On Dec 11, 2008, at 5:22 AM, Thijs Koerselman wrote:

>
> If they have to be nobox how would I then use them in the patcher
> world? With Jitter objects, the methods and attributes are
> automatically exposed to the patcher interface by using the
> max_jit_classex_standard_wrap() method right? So if I were to
> declare my objects as "nobox" how would I be able to create max box
> wrappers for them?

The logic of max_jit_classex_standard_wrap() is pretty simple. It just
runs through the attributes and messages of the jitter class, and then
adds the appropriate wrappers. This is the same thing we do with the
generic language binding for JS, Lua, JS. A "box" class is befuddled
with notions of inlets and outlets, which aren’t applicable outside of
a Patcher, so they don’t make much sense wrapped as JS or Lua objects
IMHO.

> I think the only correct approach is to go all the way and do both
> the Lua and JS bindings manually. I hope I can find the time, but I
> think I’ve already passed the point of no return.

Personally, I think all the maintenance for building direct language
bindings is much more work than building the generic language bindings
like we have in maxclasswrap() or JitterObject, but whatever you find
works best for you.

-Joshua

December 11, 2008 | 7:22 pm

On Thu, Dec 11, 2008 at 6:52 PM, Joshua Kit Clayton wrote:

>
> The logic of max_jit_classex_standard_wrap() is pretty simple. It just runs
> through the attributes and messages of the jitter class, and then adds the
> appropriate wrappers. This is the same thing we do with the generic language
> binding for JS, Lua, JS. A "box" class is befuddled with notions of inlets
> and outlets, which aren’t applicable outside of a Patcher, so they don’t
> make much sense wrapped as JS or Lua objects IMHO.
>
>
> I think the only correct approach is to go all the way and do both the Lua
>> and JS bindings manually.
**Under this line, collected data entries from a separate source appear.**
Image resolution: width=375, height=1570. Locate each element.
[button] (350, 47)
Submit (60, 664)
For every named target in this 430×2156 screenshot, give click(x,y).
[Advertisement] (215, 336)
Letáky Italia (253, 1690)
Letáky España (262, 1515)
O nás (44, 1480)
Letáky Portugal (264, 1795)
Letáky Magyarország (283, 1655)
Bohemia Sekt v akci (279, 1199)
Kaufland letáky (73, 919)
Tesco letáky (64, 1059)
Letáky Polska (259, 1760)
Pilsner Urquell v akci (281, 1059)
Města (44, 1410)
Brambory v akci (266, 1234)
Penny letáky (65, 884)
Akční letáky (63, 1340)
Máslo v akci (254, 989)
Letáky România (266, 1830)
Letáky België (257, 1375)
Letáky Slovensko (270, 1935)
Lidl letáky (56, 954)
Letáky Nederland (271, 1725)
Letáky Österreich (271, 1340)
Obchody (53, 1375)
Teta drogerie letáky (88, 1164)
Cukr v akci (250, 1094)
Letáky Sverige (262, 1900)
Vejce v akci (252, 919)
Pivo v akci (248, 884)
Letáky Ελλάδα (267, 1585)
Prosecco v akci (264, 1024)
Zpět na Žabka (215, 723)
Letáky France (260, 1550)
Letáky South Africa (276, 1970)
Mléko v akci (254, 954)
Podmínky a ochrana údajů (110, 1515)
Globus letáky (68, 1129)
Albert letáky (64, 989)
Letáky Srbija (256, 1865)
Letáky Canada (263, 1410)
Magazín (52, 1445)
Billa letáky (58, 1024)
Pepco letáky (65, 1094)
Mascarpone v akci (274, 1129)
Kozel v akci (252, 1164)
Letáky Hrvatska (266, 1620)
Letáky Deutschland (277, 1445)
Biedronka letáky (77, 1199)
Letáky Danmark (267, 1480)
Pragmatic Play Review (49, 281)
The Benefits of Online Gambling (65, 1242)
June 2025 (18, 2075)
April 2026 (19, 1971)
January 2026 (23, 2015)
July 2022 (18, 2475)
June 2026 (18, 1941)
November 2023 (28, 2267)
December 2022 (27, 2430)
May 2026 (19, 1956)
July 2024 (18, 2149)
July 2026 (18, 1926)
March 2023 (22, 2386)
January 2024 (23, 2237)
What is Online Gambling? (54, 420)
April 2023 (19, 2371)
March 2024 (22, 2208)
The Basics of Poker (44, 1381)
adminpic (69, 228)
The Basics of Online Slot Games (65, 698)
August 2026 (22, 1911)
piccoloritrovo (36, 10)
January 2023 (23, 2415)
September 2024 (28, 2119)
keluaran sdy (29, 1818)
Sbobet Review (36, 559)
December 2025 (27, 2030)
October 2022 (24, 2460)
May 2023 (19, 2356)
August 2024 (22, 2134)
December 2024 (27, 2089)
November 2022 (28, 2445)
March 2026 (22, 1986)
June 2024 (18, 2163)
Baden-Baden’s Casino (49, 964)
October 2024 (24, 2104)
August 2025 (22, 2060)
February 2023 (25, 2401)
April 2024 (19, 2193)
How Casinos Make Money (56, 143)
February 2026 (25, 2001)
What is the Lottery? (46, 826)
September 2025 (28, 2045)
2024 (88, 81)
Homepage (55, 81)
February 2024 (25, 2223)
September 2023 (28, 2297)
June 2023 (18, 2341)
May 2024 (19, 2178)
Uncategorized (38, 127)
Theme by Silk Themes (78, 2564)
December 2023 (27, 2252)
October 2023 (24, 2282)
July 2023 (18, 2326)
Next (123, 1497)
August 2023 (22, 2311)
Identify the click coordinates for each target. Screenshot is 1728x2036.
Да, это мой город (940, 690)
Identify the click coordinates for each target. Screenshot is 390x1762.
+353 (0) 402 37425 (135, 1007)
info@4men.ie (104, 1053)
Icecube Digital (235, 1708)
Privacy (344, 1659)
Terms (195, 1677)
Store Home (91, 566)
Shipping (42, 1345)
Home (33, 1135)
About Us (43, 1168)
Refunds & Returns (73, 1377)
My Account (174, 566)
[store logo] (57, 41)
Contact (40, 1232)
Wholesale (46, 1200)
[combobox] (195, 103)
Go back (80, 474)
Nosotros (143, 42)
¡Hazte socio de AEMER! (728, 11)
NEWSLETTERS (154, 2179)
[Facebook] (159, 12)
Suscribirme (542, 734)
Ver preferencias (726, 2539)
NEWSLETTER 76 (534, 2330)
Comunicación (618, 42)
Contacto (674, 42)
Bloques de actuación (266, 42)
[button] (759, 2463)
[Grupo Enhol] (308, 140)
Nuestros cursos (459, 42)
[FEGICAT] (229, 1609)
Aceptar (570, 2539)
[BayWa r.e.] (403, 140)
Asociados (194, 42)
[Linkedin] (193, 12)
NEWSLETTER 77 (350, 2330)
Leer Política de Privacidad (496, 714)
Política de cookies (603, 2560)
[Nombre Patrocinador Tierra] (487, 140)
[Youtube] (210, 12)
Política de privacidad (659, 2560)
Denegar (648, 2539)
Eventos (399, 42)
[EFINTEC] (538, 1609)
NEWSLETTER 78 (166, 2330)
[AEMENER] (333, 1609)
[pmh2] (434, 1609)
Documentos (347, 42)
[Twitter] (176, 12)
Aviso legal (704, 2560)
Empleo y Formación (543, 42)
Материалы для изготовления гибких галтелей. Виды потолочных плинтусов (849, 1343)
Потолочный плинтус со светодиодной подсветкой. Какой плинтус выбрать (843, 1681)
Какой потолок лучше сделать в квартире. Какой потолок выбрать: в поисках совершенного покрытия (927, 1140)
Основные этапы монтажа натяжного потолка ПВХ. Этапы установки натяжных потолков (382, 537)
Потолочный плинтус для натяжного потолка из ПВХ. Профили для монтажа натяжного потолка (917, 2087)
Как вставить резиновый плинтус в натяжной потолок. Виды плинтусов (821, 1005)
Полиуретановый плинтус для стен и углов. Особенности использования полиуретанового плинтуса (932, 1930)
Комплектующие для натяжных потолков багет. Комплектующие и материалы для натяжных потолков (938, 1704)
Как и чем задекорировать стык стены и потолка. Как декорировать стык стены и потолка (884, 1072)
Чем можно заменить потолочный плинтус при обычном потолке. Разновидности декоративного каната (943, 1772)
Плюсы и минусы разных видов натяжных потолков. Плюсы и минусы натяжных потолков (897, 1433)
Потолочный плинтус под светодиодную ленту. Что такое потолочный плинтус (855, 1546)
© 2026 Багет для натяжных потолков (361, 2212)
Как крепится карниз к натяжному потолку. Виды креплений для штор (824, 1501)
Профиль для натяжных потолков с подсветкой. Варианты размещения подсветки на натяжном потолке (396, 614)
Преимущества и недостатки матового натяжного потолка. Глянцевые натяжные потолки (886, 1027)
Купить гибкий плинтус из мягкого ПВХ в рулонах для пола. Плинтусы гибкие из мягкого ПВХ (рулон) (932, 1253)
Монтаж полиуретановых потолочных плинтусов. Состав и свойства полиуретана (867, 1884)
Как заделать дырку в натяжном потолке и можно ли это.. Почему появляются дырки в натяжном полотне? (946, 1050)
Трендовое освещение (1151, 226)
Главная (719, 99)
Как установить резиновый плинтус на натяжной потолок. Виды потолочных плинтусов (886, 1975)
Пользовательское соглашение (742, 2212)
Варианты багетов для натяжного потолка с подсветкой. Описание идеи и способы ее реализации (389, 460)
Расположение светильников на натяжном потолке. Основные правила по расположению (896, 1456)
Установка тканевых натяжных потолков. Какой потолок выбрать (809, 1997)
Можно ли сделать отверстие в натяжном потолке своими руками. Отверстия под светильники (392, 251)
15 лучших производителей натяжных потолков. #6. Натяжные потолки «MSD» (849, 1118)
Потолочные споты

I hope I can find the time, but I think I’ve
>> already passed the point of no return.
>>
>
> Personally, I think all the maintenance for building direct language
> bindings is much more work than building the generic language bindings like
> we have in maxclasswrap() or JitterObject, but whatever you find works best
> for you.
>

Thanks a lot for your advise Joshua. I’ll give it a good night sleep.

Best,
Thijs

February 18, 2009 | 2:01 pm

JKC wrote:

> Otherwise you’ll need to build a C jsextension

is there any chance this could be documented, or at least an example provided?